I can then go to my Google Reader account and upload the OPML file (you’ll find the option to do that under the Settings > Reader settings menu). JournalTOCs have a little help guide of the process you’ll need to follow in Google Reader. Other feed readers (srsly? There are other feed readers?) will do something similar.
Once you’ve uploaded your OPML bundle to G. Reader, you’ll probably want to add all the TOC feeds to the same folder (I created one called ‘foodjournals’). It would be really nice if Google Reader allowed you to specify a destination folder on import (similar to what RefWorks does): instead you have to do this manually – unless I’m missing something?
- JournalTOCs has a set of monster APIs, well-documented, with calls for both journals and articles. We’re hoping to make some productive and constructive use of those APIs as part of the Jerome project (that’s another blog post I need to write), but frankly this sort of thing is a Mashed Librarian’s dream. I’m already [mashup alert! mashup alert!] started using the APIs (amongst others) to populate a Google Spreadsheet with information about food science journals by ISSN. Then we use the spreadsheet to mailmerge to a PowerPoint show which forms our rolling digital photo frame mini-display at Holbeach. (This is probably another blog post I ought to write up.)
- There’s a user API as well, which you can use to retrieve a list of the journals followed by a registered user of JournalTOCs (identified by email address). So, if I wanted to share my list of favourited journals, instead of publishing an OPML file I could just provide a link to: http://email@example.com – this is more dynamic than OPML, in that if I start following a new journal, it’ll automatically be picked up by the API, without my having to export a new OPML file each time;
- JournalTOCs also provide advice for administrators of e-journals published using OJS (Open Journals Systems) software. This is something we could do with our own University of Lincoln-published e-journals (Neo and the Occasional Working Papers series) which are hosted on ojs.lincoln.ac.uk
For more of this sort of thing, see the official JournalTOCs blog, their news updates page, and Roddy MacLeod’s blog.

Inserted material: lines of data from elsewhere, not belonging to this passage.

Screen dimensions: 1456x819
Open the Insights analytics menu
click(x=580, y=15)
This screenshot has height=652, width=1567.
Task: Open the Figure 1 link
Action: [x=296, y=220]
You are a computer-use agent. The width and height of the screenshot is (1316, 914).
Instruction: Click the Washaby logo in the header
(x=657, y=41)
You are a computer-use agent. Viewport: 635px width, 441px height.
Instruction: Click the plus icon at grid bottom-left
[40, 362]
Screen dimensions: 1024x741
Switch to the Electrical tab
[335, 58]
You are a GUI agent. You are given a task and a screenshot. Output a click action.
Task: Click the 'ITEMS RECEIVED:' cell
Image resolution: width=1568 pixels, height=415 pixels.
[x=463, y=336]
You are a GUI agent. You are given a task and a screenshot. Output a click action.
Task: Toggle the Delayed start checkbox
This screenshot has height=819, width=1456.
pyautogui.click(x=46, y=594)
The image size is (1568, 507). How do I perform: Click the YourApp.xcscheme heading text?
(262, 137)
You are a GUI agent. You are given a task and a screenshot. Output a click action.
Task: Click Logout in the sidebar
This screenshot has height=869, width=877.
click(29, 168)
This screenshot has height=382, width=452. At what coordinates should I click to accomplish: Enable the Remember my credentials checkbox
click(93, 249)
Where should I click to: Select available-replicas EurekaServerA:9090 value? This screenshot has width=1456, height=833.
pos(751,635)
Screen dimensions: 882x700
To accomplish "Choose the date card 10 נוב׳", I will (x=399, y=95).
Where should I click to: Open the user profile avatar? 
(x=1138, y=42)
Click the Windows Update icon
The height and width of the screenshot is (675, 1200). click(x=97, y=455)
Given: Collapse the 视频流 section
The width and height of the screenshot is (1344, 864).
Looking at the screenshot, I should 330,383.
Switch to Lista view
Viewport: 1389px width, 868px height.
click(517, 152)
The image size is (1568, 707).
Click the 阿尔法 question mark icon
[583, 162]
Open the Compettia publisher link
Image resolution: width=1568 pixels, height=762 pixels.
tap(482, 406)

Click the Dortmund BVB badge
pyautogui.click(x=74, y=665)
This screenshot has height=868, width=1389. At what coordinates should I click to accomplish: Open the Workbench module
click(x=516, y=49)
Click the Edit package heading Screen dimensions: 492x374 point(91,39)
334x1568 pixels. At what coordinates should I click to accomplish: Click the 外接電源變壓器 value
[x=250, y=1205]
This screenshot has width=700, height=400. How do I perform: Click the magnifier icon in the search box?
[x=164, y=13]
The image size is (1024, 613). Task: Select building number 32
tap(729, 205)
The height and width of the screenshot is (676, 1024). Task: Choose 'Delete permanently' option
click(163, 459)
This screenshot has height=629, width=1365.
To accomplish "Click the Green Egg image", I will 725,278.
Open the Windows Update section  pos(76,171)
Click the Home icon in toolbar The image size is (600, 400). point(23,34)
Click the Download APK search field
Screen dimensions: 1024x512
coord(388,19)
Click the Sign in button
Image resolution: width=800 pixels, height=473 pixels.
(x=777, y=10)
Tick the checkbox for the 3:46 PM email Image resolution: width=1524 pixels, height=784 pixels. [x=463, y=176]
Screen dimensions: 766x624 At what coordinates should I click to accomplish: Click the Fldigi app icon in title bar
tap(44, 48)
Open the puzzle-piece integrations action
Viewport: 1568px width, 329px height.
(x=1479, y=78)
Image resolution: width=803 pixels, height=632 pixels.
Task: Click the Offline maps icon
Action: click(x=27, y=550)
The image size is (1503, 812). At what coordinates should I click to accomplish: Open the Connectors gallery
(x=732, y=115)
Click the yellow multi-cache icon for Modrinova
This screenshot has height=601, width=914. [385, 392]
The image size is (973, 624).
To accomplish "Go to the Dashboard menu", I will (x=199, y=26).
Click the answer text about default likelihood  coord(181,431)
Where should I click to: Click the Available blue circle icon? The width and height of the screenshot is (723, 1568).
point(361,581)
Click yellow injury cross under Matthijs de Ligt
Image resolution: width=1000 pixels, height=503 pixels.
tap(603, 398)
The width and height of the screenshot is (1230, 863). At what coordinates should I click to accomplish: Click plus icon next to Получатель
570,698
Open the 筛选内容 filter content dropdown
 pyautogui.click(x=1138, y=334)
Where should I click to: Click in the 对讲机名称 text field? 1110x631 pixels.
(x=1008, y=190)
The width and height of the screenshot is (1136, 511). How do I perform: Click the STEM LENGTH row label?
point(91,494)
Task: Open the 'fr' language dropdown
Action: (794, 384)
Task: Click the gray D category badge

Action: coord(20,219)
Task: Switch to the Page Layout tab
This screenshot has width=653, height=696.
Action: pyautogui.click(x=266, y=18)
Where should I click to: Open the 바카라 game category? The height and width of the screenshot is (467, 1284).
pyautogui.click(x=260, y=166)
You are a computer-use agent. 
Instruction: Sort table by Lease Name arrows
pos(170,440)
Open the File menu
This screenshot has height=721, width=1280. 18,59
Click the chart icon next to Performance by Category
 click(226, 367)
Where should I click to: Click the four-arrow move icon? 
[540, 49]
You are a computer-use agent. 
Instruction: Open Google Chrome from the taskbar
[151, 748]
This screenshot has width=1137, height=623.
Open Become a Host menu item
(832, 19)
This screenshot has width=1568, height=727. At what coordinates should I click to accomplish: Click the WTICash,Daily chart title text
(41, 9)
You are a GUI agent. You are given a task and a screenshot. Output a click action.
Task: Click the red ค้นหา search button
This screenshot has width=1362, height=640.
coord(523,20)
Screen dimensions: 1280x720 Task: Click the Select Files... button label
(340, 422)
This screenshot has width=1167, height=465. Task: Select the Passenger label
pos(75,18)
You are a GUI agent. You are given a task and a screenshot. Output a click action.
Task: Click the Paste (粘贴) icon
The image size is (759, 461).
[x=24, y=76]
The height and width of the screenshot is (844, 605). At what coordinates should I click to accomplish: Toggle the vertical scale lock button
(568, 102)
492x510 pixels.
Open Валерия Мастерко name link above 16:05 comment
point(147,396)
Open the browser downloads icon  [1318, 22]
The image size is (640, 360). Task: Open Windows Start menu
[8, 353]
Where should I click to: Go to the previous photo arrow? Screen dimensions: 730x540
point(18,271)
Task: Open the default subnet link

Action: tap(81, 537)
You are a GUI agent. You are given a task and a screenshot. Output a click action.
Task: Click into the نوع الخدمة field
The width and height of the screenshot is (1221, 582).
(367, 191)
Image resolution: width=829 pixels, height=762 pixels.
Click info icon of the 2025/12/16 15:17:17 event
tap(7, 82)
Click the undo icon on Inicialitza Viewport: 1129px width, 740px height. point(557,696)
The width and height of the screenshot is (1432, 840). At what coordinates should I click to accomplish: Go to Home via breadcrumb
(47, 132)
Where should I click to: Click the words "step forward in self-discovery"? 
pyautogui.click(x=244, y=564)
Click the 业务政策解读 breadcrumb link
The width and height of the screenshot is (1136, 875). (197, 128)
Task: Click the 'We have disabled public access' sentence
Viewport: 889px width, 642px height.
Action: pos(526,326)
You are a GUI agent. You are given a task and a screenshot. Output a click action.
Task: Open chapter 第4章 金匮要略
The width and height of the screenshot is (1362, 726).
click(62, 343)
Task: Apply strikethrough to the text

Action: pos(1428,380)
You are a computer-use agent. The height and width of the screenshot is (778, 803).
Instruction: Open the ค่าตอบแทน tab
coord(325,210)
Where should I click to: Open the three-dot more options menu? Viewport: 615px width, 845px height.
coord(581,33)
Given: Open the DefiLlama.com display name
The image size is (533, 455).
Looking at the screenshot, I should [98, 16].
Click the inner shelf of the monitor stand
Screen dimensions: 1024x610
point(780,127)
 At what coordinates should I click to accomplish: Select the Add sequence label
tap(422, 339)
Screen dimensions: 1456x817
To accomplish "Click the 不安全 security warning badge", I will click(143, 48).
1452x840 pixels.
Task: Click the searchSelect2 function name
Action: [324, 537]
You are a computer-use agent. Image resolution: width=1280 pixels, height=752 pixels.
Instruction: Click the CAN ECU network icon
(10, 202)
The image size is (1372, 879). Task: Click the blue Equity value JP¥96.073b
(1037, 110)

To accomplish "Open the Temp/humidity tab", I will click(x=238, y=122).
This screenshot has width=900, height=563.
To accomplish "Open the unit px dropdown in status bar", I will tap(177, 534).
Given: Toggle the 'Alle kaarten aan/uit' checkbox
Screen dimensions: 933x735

For the sake of completeness, I should also mention the Zetoc RSS feeds service. It’s not quite the same as JournalTOCs, in that these are feeds mediated by the British Library’s TOC service rather than the ‘native’, publishers’ own feeds, but it’s useful for different reasons – and it does cover some of the gaps in JournalTOCs. It’s all RSS, so you can mix and match in your feed reader.